Étape 3 : Sélectionner une Plateforme Agréée (PA ex PDP, plateforme de dématérialisation partenaire)
Les PA sont immatriculés pour 3 ans
Leurs fonctionnalités peuvent varier si vous avec des cas d’usage spécifique il convient de s’en préocupper
Étape 4 : Organiser la transition en interne
Déclarer votre PA aux autorités
Former les équipes administratives et comptables.
Mettre à jour vos processus de validation et vos workflows.
Sécuriser l’archivage électronique et les accès aux données.
5. Quels outils et solutions choisir ?
Les solutions du marché pour TPE PME se répartissent en :
Solutions de facturation :
éditeurs historiques compatibles (Sage, Cegid)
Solutions de facturation “2.0” développées pour la réforme et intégrant des fonctionnalités modernes (IpaidThat, Pennylane, Tiime…)
Attention à la dépendance à ces solutions et à leurs limitations (en dehors du scope facturation - comptabilité)

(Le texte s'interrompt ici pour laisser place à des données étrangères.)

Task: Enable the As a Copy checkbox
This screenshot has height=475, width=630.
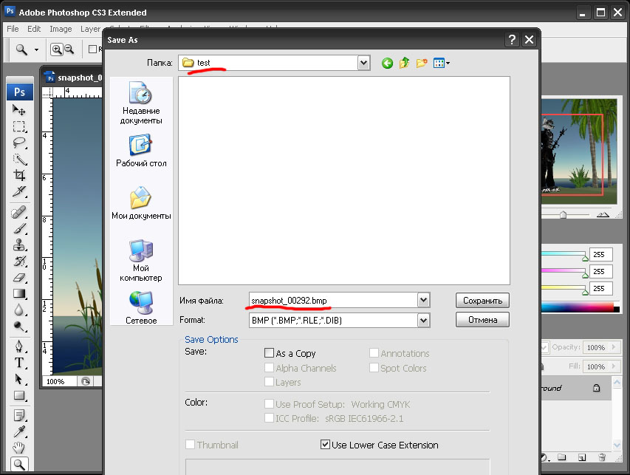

Suites complètes tout aussi moderne et fonctionnelles mais moins limitées pour vous accompaner dans votre développement, comme Odoo
Solutions Compatibles, complémentaire à une solution de facturation permettant de gérer les différents flux de factures. Ces solutions offrent des fonctionnalités supplémentaires comme le traitement des notes de frais, la gestion de contrats commerciaux, la signature électronique, la gestion RH, comme Zeendoc par exemple
Critères de choix :
Conformité aux formats XML CII / UBL / Factur-X.
Gestion des statuts de facturation et paiements.
Archivage légal et sécurité des données.
Capacité d’automatisation des processus de facturation.
6. Risques et sanctions en cas de non-conformité
En cas de non-respect :
Refus ou rejet de vos factures par les Plateformes Agréées (vos factures n’arriveront même pas à vos clients)
Rejets des factures par vos clients (si envoi sans passer par les PA)
Pénalités administratives et fiscales.
Risque accru lors des contrôles fiscaux.
Perte de productivité liée aux ressaisies manuelles et litiges.
Les sanctions pour non-conformité facturation peuvent aller de l’amende pour défaut de transmission à des conséquences sur la déductibilité de la TVA.
Conclusion
La réforme de la facturation électronique n’est pas seulement une contrainte légale : bien préparée, elle devient une opportunité pour optimiser vos processus de facturation, automatiser la gestion comptable et renforcer la conformité fiscale.
La clé est d’anticiper : réaliser un audit, évaluer les solutions de facturation / ERP et éventuellement une “solution compatible” de dématérialisation, puis une Plateforme Agréée; enfin former vos équipes pour que la transition soit fluide.